Extract provided:
----

Address = workchain + hash

A standard (internal) address consists of:
  • workchain (int8) — currently masterchain (-1) or basechain (0)
  • hash (aka “account ID”, uint256) — 256 bits
address has methods to retrieve these properties:
fun checkAddress(addr: address, expectHash: uint256) {
    val (wc, hash) = addr.getWorkchainAndHash();
    assert (wc == BASECHAIN) throw 123;
    assert (hash == expectHash) throw 456;
}
At the binary level, address occupies 267 bits: ‘100’ (standard address no anycast) + workchain + hash. For a detailed description, see Addresses overview in TON. During deserialization (for example, when a message contains an address field), the value is automatically validated. If parsing succeeds, the resulting address is guaranteed to be valid.

Operator == works for addresses

Compare addresses using == or !=. Internally, it is represented as a binary slice without references, that’s why == just tests for bits equality.
struct Storage {
    owner: address
    // ...
}

fun onInternalMessage(in: InMessage) {
    var st = loadStorage();
    // process a message only from owner
    if (in.senderAddress == st.owner) {
        // ...
    }
}

Embedding a const address into a contract

A constant address can be embedded using the address() function:
const REFUND_ADDR = address("EQCRDM9h4k3UJdOePPuyX40mCgA4vxge5Dc5vjBR8djbEKC5")

Nullable address as “missing”

A nullable address is often used to represent a potentially absent value. Examples:
  • adminAddress in a storage, but it may be unset
  • sendExcessesTo in a message — if exists, send money there; if not, keep on contract’s balance
Such a missing value is called “none address” in TON. So, address? means “internal or none”. From the type system perspective, it either holds an address or null. So, it must be checked for null before usage.
fun notify(adminAddress: address?) {   // may have no admin
    if (adminAddress == null) {
        return;
    }
    // send a message to adminAddress, it's not null
}
When null, it is serialized as ‘00’ — two zero bits, “addr_none”. So, address? is 2/267 bits. It aligns with client-side code. For example, storeMaybeAddress in TypeScript emits the same binary format.

any_address — internal/external/none

TON also defines external addresses, although they are rarely used. To represent “any address valid for TON”, use any_address.
struct CrossBridgeMessage {
    destination: any_address
}
A compatible “none” address can be created using createAddressNone().

Casting to a slice and vice versa

To manually operate on the bits of an address, cast it to a slice:
val s = someAddr as slice;
s.loadUint(3);     // '100' — internal address no anycast
s.loadInt(8);      // workchain
Conversely, since an address is represented as a slice at the TVM level, this cast is permitted. For example, after constructing a builder with its binary representation:
var b = beginCell()
       .storeUint(0b01)   // addr_extern
       ...;
var s = b.endCell().beginParse();
return s as any_address;
Such a transformation is unsafe, because no validation is performed at runtime. It may lead to an invalid address, and further getWorkchain() or serialization will fail.

Stack layout and serialization

An address is backed by TVM SLICE, just binary data. “Internal” is 267 bits: ‘100’ + workchain + hash. “None” is ‘00’ (two zero bits). For details, follow TVM representation and Serialization.

----

Data:
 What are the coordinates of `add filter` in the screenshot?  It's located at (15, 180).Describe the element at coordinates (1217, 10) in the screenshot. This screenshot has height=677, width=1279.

----

Set of tasks:
**a)** Can you return the passage of the text on TON addresses between "TON also defines" and "b = beginCell()", inclusive?
**b)** Answer these questions from the text on TON addresses:
(i) How many bits does a standard address occupy at the binary level?
(ii) How is a nullable address serialized when it is null?
(iii) Which function creates a compatible "none" address?

Your responses:
**a)**
TON also defines external addresses, although they are rarely used. To represent “any address valid for TON”, use any_address.
struct CrossBridgeMessage {
    destination: any_address
}
A compatible “none” address can be created using createAddressNone().

Casting to a slice and vice versa

To manually operate on the bits of an address, cast it to a slice:
val s = someAddr as slice;
s.loadUint(3);     // '100' — internal address no anycast
s.loadInt(8);      // workchain
Conversely, since an address is represented as a slice at the TVM level, this cast is permitted. For example, after constructing a builder with its binary representation:
var b = beginCell()

**b)**
(i) 267 bits.
(ii) As '00', two zero bits ("addr_none").
(iii) createAddressNone().